[Records shown — start]
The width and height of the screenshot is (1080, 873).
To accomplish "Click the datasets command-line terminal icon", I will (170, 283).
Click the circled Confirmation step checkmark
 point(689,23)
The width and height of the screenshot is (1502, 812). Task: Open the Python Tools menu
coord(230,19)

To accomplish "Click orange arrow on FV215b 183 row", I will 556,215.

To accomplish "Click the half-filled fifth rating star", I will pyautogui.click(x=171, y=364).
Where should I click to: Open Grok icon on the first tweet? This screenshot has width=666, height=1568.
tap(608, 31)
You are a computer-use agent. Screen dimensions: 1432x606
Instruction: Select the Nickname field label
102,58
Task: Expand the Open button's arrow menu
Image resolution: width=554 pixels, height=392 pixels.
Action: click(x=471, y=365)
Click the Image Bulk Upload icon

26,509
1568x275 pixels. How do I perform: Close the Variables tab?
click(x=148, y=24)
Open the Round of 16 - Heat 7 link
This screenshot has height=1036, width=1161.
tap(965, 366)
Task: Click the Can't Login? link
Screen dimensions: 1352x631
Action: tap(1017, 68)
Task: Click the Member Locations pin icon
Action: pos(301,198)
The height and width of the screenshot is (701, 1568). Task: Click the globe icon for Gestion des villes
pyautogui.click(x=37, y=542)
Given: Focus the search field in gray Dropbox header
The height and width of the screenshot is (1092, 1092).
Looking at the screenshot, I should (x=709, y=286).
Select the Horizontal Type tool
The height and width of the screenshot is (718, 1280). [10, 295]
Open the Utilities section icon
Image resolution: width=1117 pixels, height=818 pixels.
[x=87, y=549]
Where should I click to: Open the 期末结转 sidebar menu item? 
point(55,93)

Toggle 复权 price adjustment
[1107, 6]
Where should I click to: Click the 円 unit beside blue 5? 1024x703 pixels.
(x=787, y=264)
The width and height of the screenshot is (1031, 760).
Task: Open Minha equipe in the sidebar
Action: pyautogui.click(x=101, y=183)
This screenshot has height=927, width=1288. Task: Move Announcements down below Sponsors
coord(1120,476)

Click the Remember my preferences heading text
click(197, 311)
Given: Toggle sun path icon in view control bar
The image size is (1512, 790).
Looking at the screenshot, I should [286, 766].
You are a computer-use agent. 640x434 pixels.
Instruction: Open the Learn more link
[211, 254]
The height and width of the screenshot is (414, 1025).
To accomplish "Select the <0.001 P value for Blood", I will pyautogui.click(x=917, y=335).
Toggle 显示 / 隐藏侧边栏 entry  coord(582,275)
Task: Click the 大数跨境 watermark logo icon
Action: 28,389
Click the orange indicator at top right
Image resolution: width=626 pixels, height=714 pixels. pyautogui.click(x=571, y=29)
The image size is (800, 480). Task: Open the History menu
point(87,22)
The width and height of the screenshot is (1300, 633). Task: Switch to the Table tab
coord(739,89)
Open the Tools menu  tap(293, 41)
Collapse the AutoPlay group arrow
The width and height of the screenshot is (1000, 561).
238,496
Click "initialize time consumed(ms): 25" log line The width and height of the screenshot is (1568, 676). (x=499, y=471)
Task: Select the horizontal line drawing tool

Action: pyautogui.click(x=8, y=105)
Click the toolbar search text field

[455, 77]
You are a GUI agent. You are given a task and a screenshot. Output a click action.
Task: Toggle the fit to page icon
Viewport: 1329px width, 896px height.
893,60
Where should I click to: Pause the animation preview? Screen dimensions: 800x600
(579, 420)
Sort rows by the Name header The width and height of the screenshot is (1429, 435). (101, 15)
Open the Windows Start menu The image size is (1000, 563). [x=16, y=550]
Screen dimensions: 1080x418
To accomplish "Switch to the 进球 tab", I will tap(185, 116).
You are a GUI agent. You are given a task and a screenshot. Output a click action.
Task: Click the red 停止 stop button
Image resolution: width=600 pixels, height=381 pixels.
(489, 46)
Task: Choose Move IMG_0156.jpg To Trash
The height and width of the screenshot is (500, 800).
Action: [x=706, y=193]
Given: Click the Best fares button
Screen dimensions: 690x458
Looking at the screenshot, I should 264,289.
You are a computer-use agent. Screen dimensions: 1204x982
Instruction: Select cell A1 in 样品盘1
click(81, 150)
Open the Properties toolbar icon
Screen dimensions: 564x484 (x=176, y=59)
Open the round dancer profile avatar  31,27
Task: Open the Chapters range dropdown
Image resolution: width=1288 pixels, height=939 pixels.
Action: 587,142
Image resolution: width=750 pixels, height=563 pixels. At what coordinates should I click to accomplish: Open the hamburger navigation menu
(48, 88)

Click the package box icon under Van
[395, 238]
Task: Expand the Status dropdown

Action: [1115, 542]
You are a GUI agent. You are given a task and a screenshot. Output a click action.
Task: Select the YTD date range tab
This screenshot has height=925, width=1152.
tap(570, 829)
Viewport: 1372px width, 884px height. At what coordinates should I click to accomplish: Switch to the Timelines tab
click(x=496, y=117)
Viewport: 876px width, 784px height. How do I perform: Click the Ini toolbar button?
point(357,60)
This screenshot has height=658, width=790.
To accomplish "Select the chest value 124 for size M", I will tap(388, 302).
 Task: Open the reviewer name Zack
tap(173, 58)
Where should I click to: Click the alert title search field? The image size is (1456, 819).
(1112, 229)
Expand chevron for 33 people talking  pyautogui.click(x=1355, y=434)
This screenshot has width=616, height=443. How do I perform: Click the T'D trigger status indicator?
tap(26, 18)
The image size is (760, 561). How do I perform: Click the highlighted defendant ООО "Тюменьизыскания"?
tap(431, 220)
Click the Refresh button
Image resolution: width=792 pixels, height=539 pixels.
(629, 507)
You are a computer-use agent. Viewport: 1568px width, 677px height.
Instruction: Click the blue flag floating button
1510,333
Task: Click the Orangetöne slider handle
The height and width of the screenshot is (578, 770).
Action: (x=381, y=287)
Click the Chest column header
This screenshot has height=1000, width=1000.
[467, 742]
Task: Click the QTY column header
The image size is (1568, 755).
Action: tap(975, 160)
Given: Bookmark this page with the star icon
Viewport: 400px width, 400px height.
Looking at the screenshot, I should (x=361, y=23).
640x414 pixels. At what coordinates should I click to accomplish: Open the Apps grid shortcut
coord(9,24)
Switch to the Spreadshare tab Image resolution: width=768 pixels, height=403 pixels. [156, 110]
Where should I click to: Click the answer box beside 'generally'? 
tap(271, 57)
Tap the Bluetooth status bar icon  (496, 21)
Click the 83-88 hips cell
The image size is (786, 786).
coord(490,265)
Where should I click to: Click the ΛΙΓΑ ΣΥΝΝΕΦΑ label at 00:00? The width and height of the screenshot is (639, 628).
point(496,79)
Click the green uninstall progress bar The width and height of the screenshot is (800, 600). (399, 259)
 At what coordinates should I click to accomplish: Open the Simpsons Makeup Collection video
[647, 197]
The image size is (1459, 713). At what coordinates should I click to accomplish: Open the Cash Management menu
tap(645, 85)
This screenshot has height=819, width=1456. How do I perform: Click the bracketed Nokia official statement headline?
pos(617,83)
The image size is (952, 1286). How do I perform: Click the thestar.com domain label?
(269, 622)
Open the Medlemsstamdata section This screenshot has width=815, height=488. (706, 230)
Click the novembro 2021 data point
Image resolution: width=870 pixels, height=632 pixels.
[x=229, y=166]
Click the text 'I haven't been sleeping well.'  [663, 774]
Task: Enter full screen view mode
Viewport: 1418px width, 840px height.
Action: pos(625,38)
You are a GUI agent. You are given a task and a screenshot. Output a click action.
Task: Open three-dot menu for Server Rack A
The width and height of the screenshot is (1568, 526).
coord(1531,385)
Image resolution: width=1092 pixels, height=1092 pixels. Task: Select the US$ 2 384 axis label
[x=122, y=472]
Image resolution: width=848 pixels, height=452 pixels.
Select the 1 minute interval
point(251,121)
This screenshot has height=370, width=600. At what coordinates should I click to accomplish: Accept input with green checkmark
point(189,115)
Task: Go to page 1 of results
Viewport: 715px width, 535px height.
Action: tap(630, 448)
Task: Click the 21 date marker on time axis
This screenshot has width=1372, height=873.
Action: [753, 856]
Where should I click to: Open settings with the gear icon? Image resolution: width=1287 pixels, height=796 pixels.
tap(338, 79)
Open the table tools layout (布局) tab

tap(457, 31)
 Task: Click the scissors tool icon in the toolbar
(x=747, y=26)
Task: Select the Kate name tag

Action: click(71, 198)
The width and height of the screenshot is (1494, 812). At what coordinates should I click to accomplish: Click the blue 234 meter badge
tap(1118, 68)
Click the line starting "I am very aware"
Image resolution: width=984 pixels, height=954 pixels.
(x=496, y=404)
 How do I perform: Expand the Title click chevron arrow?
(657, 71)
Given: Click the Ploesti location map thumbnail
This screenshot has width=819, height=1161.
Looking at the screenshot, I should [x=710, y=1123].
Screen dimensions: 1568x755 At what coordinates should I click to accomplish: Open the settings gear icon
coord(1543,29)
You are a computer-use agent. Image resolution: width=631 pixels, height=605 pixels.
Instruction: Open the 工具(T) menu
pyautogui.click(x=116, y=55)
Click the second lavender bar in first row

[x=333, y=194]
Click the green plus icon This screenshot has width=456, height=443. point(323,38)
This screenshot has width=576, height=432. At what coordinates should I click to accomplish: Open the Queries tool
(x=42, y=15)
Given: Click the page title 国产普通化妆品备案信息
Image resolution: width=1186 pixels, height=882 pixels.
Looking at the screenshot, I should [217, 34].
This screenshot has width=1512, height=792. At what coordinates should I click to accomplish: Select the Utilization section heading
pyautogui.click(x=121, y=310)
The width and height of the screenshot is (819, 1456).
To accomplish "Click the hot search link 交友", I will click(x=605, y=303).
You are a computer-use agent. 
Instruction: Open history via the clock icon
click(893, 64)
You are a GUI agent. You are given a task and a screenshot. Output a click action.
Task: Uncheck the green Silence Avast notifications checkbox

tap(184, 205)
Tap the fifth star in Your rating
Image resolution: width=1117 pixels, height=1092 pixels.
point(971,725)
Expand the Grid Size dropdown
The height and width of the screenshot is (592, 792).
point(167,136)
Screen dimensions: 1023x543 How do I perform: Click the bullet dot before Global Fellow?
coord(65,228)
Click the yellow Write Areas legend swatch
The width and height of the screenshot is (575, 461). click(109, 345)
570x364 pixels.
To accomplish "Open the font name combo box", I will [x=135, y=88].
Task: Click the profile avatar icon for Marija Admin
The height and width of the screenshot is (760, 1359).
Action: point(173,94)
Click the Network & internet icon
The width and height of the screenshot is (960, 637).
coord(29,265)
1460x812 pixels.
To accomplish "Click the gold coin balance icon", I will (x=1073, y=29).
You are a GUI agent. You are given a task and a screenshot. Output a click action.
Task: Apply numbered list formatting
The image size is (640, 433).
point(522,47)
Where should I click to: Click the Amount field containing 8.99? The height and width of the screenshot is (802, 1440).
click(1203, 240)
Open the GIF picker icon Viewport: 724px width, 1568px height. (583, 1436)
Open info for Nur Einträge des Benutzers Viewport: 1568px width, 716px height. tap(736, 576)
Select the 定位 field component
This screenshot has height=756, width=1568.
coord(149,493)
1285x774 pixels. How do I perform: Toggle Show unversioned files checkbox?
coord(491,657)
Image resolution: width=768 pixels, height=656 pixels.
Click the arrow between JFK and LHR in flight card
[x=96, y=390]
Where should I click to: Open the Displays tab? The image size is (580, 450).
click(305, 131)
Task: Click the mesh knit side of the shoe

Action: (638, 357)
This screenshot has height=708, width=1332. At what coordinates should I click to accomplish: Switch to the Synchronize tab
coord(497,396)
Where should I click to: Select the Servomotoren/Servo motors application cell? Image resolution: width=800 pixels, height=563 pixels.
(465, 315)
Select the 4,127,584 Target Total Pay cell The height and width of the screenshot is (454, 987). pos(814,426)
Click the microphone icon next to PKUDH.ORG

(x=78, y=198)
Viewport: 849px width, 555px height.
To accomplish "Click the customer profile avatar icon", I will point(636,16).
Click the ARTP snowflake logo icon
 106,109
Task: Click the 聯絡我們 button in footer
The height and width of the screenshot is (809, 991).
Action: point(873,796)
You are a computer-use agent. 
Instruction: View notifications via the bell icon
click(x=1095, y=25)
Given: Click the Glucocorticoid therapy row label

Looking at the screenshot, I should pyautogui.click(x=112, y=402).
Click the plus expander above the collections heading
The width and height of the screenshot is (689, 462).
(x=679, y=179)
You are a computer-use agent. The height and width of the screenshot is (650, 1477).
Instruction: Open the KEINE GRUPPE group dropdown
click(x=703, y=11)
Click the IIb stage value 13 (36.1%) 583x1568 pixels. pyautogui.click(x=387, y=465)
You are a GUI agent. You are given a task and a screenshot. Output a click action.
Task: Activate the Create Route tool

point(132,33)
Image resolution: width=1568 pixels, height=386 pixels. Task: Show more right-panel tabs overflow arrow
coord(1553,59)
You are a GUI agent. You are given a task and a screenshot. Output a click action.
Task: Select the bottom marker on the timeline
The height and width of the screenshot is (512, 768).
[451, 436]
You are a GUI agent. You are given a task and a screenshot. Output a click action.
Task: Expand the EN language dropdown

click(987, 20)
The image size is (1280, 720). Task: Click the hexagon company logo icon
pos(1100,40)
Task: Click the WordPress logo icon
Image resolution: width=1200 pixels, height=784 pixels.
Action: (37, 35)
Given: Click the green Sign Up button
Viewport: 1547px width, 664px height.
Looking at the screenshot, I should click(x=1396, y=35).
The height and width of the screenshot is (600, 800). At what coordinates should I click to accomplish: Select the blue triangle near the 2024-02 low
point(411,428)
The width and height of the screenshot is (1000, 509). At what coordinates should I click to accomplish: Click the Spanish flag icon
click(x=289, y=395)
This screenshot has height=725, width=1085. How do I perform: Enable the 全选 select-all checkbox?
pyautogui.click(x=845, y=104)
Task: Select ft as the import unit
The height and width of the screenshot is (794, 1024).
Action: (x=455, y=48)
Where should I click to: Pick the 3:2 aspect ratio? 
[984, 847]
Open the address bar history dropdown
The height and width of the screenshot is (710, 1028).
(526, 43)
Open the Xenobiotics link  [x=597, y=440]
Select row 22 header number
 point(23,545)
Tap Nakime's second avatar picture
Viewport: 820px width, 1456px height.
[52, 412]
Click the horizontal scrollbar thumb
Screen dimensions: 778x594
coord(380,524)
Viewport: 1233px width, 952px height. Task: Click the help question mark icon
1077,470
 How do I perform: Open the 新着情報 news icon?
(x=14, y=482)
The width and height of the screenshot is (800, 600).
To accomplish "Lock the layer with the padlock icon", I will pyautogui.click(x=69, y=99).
[Records shown — finish]
_Task statement:_ In the listing above, find the line containing "Where should I click to: Open Grok" and the line containing "Task: Expand the Open button's arrow menu". Output them and every line between, exactly, and nothing else.

_Solved exercise:_
Where should I click to: Open Grok icon on the first tweet? This screenshot has width=666, height=1568.
tap(608, 31)
You are a computer-use agent. Screen dimensions: 1432x606
Instruction: Select the Nickname field label
102,58
Task: Expand the Open button's arrow menu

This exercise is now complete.